● **What you are asked to do**
Reproduce the lines of the material below verbatim, starting at the line that contains "has height=386, width=720." and ending at the line that contains "center [338, 181].", both included.

● **Data section**
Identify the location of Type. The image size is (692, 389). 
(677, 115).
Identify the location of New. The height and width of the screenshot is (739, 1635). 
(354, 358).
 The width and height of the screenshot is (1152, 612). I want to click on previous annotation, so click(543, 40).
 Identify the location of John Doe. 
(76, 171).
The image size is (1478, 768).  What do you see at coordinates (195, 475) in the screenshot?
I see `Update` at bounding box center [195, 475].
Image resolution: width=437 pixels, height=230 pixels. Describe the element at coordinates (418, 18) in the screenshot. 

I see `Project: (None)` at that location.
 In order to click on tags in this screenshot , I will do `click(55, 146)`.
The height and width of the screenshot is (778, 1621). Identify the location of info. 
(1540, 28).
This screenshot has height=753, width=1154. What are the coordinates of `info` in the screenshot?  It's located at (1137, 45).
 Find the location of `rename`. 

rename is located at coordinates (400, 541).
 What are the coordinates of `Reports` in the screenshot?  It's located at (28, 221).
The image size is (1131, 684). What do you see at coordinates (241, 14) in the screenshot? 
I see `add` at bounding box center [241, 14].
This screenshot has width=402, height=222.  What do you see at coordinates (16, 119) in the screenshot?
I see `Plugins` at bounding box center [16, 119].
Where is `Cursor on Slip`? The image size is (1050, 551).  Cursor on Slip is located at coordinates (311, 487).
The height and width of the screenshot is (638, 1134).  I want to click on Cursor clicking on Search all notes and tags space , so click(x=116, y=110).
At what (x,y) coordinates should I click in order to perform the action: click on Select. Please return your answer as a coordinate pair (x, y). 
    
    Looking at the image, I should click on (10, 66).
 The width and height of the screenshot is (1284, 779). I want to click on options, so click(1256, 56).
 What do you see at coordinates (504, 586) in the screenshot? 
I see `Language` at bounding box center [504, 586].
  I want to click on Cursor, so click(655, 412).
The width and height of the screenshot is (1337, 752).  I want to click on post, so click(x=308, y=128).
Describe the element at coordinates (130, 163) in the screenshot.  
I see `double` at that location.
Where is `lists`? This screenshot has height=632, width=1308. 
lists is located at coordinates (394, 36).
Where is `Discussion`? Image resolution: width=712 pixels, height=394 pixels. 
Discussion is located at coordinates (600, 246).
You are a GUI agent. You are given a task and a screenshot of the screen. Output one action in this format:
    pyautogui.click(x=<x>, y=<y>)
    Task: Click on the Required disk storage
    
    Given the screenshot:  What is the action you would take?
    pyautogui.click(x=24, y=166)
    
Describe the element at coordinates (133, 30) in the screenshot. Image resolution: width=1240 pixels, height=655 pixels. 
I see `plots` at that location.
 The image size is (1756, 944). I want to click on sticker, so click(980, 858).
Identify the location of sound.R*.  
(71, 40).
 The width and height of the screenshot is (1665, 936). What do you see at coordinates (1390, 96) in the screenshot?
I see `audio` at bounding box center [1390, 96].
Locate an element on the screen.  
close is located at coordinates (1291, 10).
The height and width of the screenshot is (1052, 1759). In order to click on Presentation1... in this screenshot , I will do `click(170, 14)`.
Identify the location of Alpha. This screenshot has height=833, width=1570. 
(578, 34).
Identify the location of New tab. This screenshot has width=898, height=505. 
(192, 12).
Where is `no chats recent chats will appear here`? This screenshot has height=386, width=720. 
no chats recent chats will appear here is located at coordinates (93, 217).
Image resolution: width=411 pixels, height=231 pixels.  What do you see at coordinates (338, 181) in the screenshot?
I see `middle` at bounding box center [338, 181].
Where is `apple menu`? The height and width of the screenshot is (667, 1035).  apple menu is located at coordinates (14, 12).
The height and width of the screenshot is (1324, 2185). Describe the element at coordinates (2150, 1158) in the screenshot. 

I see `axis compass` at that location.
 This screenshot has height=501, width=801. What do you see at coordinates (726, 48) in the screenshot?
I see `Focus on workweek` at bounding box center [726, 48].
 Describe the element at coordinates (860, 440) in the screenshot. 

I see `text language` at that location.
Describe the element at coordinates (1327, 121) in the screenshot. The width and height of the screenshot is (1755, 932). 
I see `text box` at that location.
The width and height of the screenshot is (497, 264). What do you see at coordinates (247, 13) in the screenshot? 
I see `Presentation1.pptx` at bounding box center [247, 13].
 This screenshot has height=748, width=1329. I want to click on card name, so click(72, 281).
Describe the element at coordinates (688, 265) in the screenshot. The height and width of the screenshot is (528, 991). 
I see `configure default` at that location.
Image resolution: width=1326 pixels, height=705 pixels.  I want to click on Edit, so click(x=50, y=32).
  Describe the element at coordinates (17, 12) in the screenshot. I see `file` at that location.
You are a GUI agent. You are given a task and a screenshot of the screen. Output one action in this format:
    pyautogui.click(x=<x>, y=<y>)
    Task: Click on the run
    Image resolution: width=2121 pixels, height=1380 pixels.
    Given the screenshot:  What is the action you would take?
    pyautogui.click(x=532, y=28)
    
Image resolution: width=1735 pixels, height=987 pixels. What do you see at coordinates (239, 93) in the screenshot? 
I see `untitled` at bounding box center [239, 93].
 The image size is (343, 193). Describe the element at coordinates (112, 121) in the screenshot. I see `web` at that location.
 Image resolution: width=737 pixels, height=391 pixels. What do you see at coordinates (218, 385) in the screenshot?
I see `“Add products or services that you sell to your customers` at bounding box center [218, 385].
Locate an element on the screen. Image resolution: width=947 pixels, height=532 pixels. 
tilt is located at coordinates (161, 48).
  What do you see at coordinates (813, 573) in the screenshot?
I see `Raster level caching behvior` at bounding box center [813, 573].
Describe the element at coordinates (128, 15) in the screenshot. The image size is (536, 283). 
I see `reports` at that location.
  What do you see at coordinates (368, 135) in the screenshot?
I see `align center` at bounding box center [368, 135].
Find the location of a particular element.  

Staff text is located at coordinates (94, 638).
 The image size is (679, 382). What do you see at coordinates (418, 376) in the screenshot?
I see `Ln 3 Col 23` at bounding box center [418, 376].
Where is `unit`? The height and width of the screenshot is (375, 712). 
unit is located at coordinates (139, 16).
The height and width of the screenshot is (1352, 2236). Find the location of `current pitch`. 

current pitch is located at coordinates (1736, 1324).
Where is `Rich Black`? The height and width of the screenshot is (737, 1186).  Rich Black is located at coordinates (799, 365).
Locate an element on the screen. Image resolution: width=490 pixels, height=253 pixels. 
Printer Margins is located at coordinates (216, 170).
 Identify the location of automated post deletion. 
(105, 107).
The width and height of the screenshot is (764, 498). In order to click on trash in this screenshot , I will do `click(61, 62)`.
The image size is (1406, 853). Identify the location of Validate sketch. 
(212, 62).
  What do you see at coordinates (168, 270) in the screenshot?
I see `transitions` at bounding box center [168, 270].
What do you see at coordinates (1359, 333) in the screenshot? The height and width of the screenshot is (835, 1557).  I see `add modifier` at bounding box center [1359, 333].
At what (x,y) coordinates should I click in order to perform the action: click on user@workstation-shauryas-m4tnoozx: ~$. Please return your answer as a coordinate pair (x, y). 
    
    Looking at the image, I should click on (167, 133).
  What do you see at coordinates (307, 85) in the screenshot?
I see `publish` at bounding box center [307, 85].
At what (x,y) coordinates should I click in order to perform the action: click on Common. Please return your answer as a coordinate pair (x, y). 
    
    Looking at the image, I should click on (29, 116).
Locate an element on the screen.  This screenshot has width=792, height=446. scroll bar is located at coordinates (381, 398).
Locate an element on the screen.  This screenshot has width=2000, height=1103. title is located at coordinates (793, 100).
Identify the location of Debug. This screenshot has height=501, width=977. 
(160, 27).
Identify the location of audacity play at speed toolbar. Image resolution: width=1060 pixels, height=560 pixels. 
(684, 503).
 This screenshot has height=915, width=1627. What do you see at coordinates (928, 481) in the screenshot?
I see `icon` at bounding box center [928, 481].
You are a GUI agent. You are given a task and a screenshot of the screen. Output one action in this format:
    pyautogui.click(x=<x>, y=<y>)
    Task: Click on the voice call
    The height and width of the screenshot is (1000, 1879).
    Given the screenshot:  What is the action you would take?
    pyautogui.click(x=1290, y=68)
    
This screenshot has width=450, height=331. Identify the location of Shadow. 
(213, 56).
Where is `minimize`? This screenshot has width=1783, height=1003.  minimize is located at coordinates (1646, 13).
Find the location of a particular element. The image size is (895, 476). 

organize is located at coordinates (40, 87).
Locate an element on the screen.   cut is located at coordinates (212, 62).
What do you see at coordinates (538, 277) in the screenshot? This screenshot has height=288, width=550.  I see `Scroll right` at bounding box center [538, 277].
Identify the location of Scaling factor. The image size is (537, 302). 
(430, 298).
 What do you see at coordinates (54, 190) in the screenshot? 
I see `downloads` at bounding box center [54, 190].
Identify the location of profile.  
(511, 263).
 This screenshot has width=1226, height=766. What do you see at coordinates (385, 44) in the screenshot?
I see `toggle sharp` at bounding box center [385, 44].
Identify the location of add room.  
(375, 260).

● **Completed task**
Where is `no chats recent chats will appear here`? This screenshot has height=386, width=720. 
no chats recent chats will appear here is located at coordinates (93, 217).
Image resolution: width=411 pixels, height=231 pixels.  What do you see at coordinates (338, 181) in the screenshot?
I see `middle` at bounding box center [338, 181].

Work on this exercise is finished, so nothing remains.